Un decreto del 21 maggio 2004, dell’Asses-sore per il Turismo, le Comunicazioni e i Trasporti, approva la sede dell’autoporto di Siracusa a Melilli, tale decreto, indica anche le regole per la creazione di autoporti in Sicilia.
Il decreto in causa, pubblicato nella Gazzetta Ufficiale della Regione Siciliana del 18 giugno 2004 dice: “Considerato che anche al fine di razionalizzare il trasporto stradale delle merci, di procedere alle localizzazioni delle infrastrutture autoportuali, secondo criteri di efficienza, efficacia e economicità, in data 22 novembre 2002, è stata stipulata apposita convenzione tra il dipartimento regionale trasporti e comunicazione e l’Università degli studi di Palermo – dipartimento di ingegneria aeronautica e dei trasporti – per l’elaborazione di uno studio che configuri sul territorio regionale, previa verifica delle relative situazioni stradali, ambientali ed economico-produttive, la rete delle infrastrutture autoportuali siciliane”; “Considerato che il suddetto studio delle infrastrutture autoportuali in Sicilia, tenendo conto di indicatori socio-economici, quali popolazione, addetti del settore produttivo, domanda potenziale dell’utilizzo dell’infrastruttura autoportuale, nonché dei suggerimenti forniti dai rappresentanti delle maggiori associazioni di categoria dell’autotrasporto siciliano, ha effettuato la verifica della rete viaria, delle condizioni ambientali ed economico-produttive, dei flussi di traffico delle merci tra la Sicilia ed i mercati nazionali ed europei, e ha individuato la rete di infrastrutture autoportuali; definendo nel territorio regionale n. 7 autoporti e relativa tipologia come di seguito elencati: Catania (tipologia 1); Termini Imerese (PA) (tipologia 2); Siracusa (tipologia 2); Canicattì (AG) (tipologia 2); Vittoria (RG) (tipologia 2); Trapani (tipologia 3); Milazzo (ME) (tipologia 3).

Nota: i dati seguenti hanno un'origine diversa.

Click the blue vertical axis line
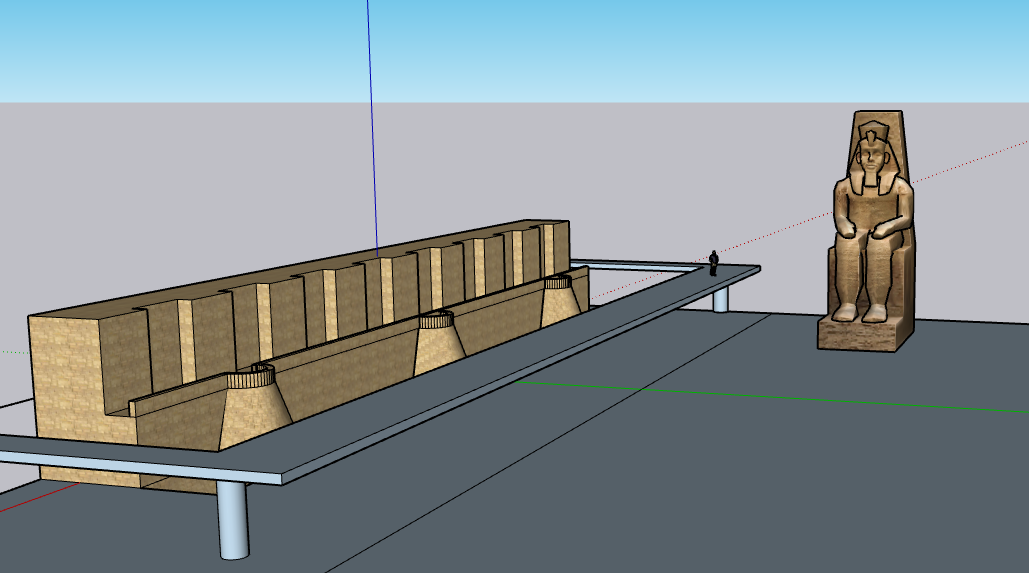This screenshot has width=1029, height=573. coord(372,120)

A questi va aggiunto quello di Dittaino (EN) e di Pozzallo (RG) in fase di fattibilità tecnica.
Come si evince in questo decreto, resta esclusa la sola provincia di Caltanissetta, la zona sud naturalmente, perché quella nord si appoggia a Canicattì, come vorrebbero fare anche per l’aeroporto.

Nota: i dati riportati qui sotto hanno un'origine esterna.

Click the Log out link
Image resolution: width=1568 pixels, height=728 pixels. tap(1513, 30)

Ancora una volta Gela è punita. Eppure i criteri per l’individuazione di tali infrastrutture, presenti in questo decreto, dovrebbero tenere conto di indicatori socio-economici quali la popolazione (Gela è la sesta città della Sicilia e con un popoloso comprensorio), addetti nel settore produttivo (e a Gela tra raffineria agricoltura e artigianato non ne mancano), nonché dei suggerimenti forniti dai rappresentanti delle maggiori associazioni di categoria dell’autotrasporto siciliano (e qui sorge qualche dubbio, anche se due terzi degli autotrasportatori della provincia di Caltanissetta sono gelesi, le sedi provinciali di tali associazioni sono a Caltanissetta, e non ci sarebbe da stupirsi se avessero dato informazioni inesatte).
Il costo per la Regione Sicilia per queste sette infrastrutture è di 60 miliardi di vecchie lire, circa 7 miliardi ogni autoporto.
I porti gelesi sono stati catalogati dalla regione, uno (porto isola) come commerciale, industriale petrolifero, e l’altro (porto rifugio) come commerciale, industriale, peschereccio, turistico e da diporto, uniti al fatto che la procedura per l’aeroporto Federico II è quasi in finitura d’arrivo, che senso ha l’esclusione di Gela dalla rete autoportuale siciliana.
Di chi è la colpa di questa dimenticanza? Perché è sempre Gela ed il suo comprensorio ad essere penalizzato?
Forse qualcuno anche tra i gelesi non vigila abbastanza, o forse vi sono dei furbi in Sicilia che vigilano affinché il destino di Gela sia sempre più nero.
Forse diventare provincia potrebbe aiutare Gela ed il comprensorio a non subire più tali angherie, o forse questa è una delle tante che Gela continuerà a subire.